Bitcoin Transaction Malleability

clarkmoody · on July 20, 2017

> These txids are immaterial to how the Bitcoin blockchain works: their primary use is as a convenience for humans when referring to transactions.

This is incorrect. Each Bitcoin transaction input references a previous transaction output as the txid+output index. Transactions spending unconfirmed outputs are orphaned when the parent is malleated and confirmed.

Also, as a data hash with no checksum, txids are not convenient for humans at all.

> Transaction malleability is already more or less fixed in Bitcoin

A couple months ago, there was a significant malleability attack on the Testnet, in which nearly every transaction was malleated as it was included in a block.

nullc · on July 20, 2017

It's also confused with the sources of malleability, listing DSA sign and DER encoding (which you note it calls asn.1) as the only sources; unfortunately there are a dozen of them... and as we came up with workaround with some, we'd find more. This is why are complete fix was needed rather than a series of hacks.

abrkn · on July 20, 2017

For the uninformed, nullc knows a thing or two about Bitcoin[1]

https://github.com/bitcoin/bitcoin/commits/master?author=gma...

f9beb4d9 · on July 20, 2017

> However, OpenSSL did not do strict validation of the ASN.1 data by default

The more interesting problem was that this was non deterministic, you could encode fields with 64bit integers and they would bomb out on 32bit systems. ASN1 is also mind bogglingly complex, you can encode to arbitrary depths completely nonsensical things like negative numbers and strings, containers of multiple elements, none of the implementations manage to decode blocks the same or adhere to the same limits.

nullc · on July 20, 2017

We've identified ~some~ of OpenSSL's strange behaviors and documented them for the purpose of making a bug compatible implementation (https://github.com/bitcoin-core/secp256k1/tree/master/contri...), which required that:

- All numbers are parsed as nonnegative integers, even though X.609-0207 section 8.3.3 specifies that integers are always encoded as two's complement.

- Integers can have length 0, even though section 8.3.1 says they can't.

- Integers with overly long padding are accepted, violation section 8.3.2.

- 127-byte long length descriptors are accepted, even though section 8.1.3.5.c says that they are not.

- Trailing garbage data inside or after the signature is ignored.

- The length descriptor of the sequence is ignored.

But some things were just too awful to implement, e.g.

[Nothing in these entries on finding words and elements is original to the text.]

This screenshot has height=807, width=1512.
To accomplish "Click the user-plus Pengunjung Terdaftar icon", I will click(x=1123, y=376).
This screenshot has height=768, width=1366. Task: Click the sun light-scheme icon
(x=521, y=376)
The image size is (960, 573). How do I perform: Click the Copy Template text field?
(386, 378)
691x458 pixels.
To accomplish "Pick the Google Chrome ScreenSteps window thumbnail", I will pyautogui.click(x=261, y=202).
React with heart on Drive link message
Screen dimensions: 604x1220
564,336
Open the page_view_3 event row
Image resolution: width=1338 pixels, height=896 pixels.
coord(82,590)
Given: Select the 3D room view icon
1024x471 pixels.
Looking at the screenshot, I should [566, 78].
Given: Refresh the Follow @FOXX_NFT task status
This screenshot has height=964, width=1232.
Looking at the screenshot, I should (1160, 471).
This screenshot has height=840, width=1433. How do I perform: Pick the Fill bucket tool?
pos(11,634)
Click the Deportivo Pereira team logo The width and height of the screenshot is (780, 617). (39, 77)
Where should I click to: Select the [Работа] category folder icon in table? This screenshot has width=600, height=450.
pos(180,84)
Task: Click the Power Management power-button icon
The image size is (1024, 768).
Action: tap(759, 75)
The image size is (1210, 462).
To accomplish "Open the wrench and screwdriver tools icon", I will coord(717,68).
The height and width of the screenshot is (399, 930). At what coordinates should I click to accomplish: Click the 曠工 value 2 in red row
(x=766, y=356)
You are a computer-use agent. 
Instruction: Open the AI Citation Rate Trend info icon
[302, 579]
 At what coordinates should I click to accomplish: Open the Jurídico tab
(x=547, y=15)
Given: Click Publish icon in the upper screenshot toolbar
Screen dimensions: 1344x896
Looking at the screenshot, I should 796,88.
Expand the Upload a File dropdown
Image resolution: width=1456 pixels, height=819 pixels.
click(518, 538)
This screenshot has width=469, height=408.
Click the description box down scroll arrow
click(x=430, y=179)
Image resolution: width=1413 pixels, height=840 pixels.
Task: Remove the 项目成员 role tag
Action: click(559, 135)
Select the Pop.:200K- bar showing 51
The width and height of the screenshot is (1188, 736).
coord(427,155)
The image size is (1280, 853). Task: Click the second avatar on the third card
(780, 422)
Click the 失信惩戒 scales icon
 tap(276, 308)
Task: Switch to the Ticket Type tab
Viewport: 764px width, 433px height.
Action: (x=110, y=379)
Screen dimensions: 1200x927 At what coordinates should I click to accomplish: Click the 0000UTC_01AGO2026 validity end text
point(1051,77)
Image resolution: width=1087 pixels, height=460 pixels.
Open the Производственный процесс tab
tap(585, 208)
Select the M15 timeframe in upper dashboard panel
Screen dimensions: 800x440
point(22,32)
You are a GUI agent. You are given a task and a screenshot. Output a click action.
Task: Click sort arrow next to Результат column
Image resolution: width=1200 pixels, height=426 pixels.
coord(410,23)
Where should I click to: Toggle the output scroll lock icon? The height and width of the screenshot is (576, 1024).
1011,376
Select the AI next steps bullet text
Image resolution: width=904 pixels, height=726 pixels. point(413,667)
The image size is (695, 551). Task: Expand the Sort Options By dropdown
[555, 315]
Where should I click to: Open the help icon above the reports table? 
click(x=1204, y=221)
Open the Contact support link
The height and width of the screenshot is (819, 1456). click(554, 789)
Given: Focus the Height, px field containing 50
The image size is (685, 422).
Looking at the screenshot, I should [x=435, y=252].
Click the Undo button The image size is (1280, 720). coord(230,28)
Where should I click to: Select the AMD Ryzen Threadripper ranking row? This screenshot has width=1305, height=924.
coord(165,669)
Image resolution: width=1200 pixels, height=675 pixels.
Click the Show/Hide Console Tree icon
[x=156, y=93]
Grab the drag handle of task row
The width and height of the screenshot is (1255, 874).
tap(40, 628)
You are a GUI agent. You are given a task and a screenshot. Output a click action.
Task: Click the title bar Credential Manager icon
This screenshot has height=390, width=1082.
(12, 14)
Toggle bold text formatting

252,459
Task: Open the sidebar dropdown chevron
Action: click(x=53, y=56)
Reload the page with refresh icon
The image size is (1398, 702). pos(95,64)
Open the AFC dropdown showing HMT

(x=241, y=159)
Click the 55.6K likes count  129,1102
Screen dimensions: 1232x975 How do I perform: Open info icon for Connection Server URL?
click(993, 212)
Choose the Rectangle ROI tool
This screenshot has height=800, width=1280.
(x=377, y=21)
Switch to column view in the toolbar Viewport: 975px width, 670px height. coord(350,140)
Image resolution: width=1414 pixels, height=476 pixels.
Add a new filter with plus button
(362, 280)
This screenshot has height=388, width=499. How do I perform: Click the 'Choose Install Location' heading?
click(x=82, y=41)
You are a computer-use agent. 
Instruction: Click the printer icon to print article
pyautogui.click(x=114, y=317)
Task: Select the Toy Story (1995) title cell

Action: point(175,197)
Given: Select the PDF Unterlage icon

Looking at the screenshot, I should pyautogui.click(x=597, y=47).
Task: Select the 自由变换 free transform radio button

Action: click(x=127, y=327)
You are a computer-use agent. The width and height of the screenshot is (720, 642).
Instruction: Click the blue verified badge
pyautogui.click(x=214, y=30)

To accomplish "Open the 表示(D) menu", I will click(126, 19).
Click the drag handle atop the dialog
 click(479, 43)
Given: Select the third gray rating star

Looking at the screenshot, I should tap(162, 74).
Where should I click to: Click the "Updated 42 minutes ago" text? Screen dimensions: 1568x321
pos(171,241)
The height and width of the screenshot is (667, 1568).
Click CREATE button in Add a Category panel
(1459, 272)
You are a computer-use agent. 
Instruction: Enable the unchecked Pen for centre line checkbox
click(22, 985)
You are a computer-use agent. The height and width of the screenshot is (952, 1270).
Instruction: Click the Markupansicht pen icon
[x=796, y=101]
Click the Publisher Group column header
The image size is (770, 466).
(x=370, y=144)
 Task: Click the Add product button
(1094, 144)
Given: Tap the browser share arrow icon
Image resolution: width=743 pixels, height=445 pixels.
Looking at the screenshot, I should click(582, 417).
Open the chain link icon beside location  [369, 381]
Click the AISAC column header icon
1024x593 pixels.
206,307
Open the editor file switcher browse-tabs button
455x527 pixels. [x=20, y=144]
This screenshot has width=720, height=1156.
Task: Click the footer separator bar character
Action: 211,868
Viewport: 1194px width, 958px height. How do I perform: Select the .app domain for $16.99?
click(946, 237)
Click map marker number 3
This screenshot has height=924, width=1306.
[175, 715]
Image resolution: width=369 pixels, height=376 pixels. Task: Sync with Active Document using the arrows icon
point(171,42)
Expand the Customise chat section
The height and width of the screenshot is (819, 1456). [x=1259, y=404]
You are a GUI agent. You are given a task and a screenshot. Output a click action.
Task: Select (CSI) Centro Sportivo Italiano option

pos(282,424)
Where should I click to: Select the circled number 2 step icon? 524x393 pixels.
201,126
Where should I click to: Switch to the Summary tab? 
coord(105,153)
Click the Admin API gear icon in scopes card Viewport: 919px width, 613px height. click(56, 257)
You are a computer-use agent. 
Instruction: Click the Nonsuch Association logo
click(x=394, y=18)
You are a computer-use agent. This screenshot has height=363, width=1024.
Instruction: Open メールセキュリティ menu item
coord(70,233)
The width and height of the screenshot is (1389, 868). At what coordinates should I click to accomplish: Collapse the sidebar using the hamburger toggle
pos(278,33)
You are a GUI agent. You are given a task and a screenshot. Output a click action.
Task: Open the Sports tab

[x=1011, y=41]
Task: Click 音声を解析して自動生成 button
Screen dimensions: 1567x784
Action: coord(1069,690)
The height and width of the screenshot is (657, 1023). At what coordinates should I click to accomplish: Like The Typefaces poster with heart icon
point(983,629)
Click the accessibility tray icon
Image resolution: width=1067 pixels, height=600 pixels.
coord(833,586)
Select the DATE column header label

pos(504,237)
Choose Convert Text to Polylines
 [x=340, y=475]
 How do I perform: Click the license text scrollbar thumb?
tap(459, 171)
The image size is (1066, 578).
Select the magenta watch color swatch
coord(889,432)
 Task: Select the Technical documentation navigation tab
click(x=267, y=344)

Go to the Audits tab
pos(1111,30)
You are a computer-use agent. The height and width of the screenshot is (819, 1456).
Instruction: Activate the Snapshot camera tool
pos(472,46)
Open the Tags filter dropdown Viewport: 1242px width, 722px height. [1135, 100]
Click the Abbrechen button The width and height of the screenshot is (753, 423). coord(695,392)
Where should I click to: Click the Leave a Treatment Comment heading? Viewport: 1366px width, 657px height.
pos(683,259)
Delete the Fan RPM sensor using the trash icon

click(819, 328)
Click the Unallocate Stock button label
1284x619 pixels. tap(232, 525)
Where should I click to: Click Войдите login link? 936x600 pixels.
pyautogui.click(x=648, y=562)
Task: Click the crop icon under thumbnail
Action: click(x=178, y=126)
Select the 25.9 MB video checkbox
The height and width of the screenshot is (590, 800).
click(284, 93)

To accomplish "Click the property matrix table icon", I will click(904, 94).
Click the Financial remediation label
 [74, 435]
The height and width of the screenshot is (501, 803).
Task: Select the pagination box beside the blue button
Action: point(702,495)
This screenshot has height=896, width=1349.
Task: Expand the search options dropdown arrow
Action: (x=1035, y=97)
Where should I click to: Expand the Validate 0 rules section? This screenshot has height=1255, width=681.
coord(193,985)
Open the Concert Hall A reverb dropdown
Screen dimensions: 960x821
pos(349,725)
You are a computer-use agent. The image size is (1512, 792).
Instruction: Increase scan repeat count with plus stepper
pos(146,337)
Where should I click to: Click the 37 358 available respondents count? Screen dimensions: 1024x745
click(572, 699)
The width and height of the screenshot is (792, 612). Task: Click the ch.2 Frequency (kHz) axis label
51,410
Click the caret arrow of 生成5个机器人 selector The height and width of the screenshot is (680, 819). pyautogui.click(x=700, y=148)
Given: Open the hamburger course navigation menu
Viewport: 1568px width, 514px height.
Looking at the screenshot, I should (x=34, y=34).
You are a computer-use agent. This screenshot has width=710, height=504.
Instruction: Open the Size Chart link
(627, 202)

- Using overly long tag descriptors for the sequence or integers inside, violating section 8.1.2.2.

- Encoding primitive integers as constructed values, violating section 8.3.1.

This last is especially fun, in OpenSSL you can create a constructed value (like a struct) of constructed values of constructed values of strings.. and it will just concatenate up all the bytes in the last level primitive elements and treat the result as a number. ... but only if it's not more than 7 (IIRC) levels deep.

richardwhiuk · on July 20, 2017

What's the bar here for 'too awful to implement', out of curiosity?

kens · on July 20, 2017

There's a list of nine different types of malleability here: https://github.com/bitcoin/bips/blob/master/bip-0062.mediawi...

And if you want to see what a malleability attack looks like at the byte level, I analyzed one three years ago: http://www.righto.com/2014/02/bitcoin-transaction-malleabili...

Uptrenda · on July 20, 2017

This is a very complicated way to explain TX malluability. It'd say that the problem is that signatures only sign a portion of the transaction and the resulting TXID that is used in the blockchain is based on hashing the entire transaction.

So the signature can be mutated as the author suggests, but the signature doesn't sign the entire section of the transaction anyway (where data is provided to the redeemScript to satisfy its conditions. This section called the scriptSig includes the sig which cannot sign itself.)

So with the scriptSig, anyone is free to add whatever new data they like to this section which gets added to the input stack, and as long as you leave the stack the same way as you found it you can insert any arbitrary junk as you like and it will change the resulting TXID as seen in the blockchain without invalidating the transaction.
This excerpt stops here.